HA not switching for all interfaces at the same time to other node

Started by wickeren, May 24, 2025, 12:52:53 AM

Previous topic - Next topic
I have a simple a simple 2 node LAN/WAN setup, but it looks like having the CARP VIP/being master on node1 or node2 is on the interface level and not global.
If I unplugged the WAN cable from node1 I can see the CARP master role for WAN moving from node1 to node2. However, node1 still is master on the LAN, responding on the LAN CARP VIP.
To me this split situations seems weird en incorrect, causing the LAN<->WAN traffic to halt. Shouldn't all interfaces move at same time from master to slave and vice versa? Can't see how this should work if that's not the case.

What am I missing here? Did I just misconfigure something? I followed guide at https://docs.opnsense.org/manual/how-tos/carp.html

Disable Preempt is NOT checked! That should be the setting controlling this, right? So preempt is enabled and this should group all VIPs and move all at the same time AFAIKS.

CARP similar to VRRP, works and failovers per its VHID Group. As long there is a heartbeat ongoing between master and backup e.g Backup receives response from Master, the fail-over will not happen.

The "preempt" controls actually the fallback back to configured master. Meaning if master that is configured to be master coems back online "preempt" makes sure the VIP moves back to it.


Reading in BSD docs, "preempt" here has as well additional function.
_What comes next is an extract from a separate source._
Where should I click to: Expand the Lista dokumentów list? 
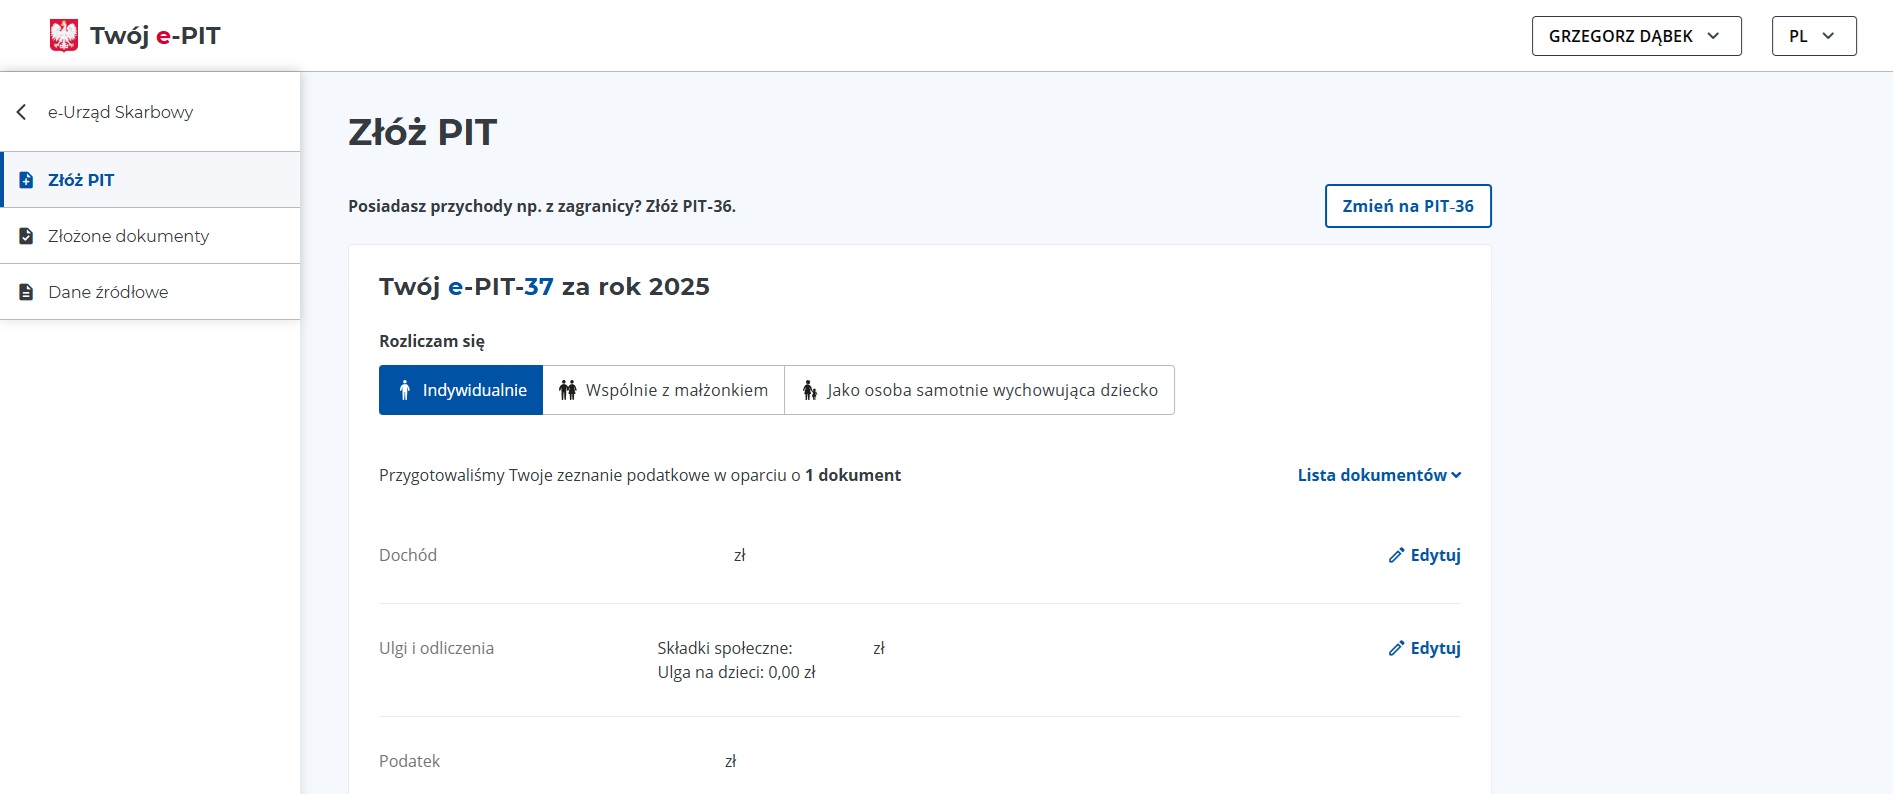[x=1379, y=475]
Quotefailover    all  of  the addresses   running   carp together, when one   of the
       physical   interfaces goes   down.  This is achieved   by the use of the pre-
       empt option.  Enable it on both hosts A and B:

        sysctl net.inet.carp.preempt=1

       Assume that host   A is the preferred  master  and    we  are  running  the
       192.168.1.0/24  prefix  on  em0 and 192.168.2.0/24 on em1.  This   is the
       setup for host A   (advskew is above 0 so it could   be overwritten in  the
       emergency situation from   the other host):

        ifconfig em0 vhid 1 advskew 100 pass mekmitasdigoat 192.168.1.1/24
        ifconfig em1 vhid 2 advskew 100 pass mekmitasdigoat 192.168.2.1/24

       The setup for host B is identical, but it has a higher advskew:

        ifconfig em0 vhid 1 advskew 200 pass mekmitasdigoat 192.168.1.1/24
        ifconfig em1 vhid 2 advskew 200 pass mekmitasdigoat 192.168.2.1/24

       When one   of the physical   interfaces of host A fails, advskew is demoted
       to  a  configured  value   on all its carp   vhids.   Due to the preempt op-
       tion, host B would start   announcing itself, and thus preempt host A  on
       both interfaces instead of just the failed one.
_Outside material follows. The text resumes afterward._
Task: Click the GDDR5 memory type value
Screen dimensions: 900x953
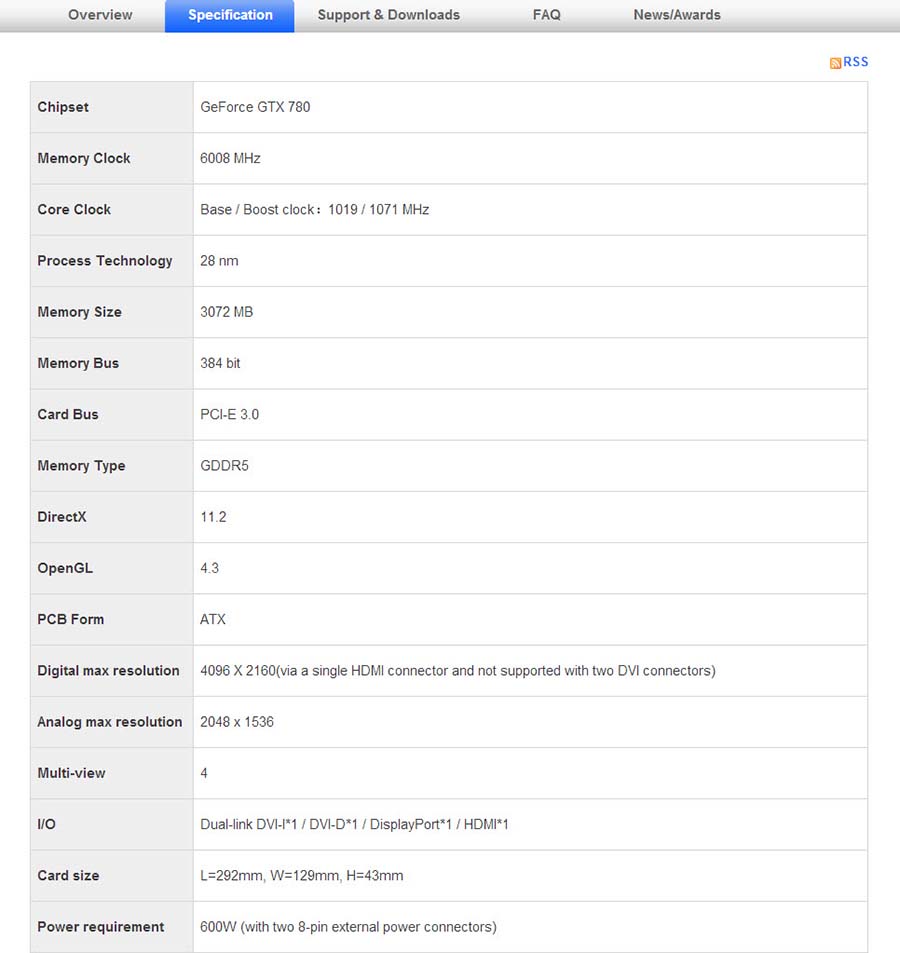Action: pos(225,466)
Do you have it properly configured?

Regards,
S.
Networking is love. You may hate it, but in the end, you always come back to it.

OPNSense HW
APU2D2 - deceased
N5105 - i226-V | Patriot 2x8G 3200 DDR4 | L 790 512G - VM HA(SOON)
N100   - i226-V | Crucial 16G  4800 DDR5 | S 980 500G - PROD

Well, I believe if Disable Preempt is NOT checked, net.inet.carp.preempt=1 is set under the hood?
Have never seen any documentation instructing to set this yourself.

From a sysctl -a | grep "net.inet.carp"
I can see this even see:
net.inet.carp.preempt: 1

So that looks ok to me. But despite that, it' s not working as expected as only the affected interface fails over.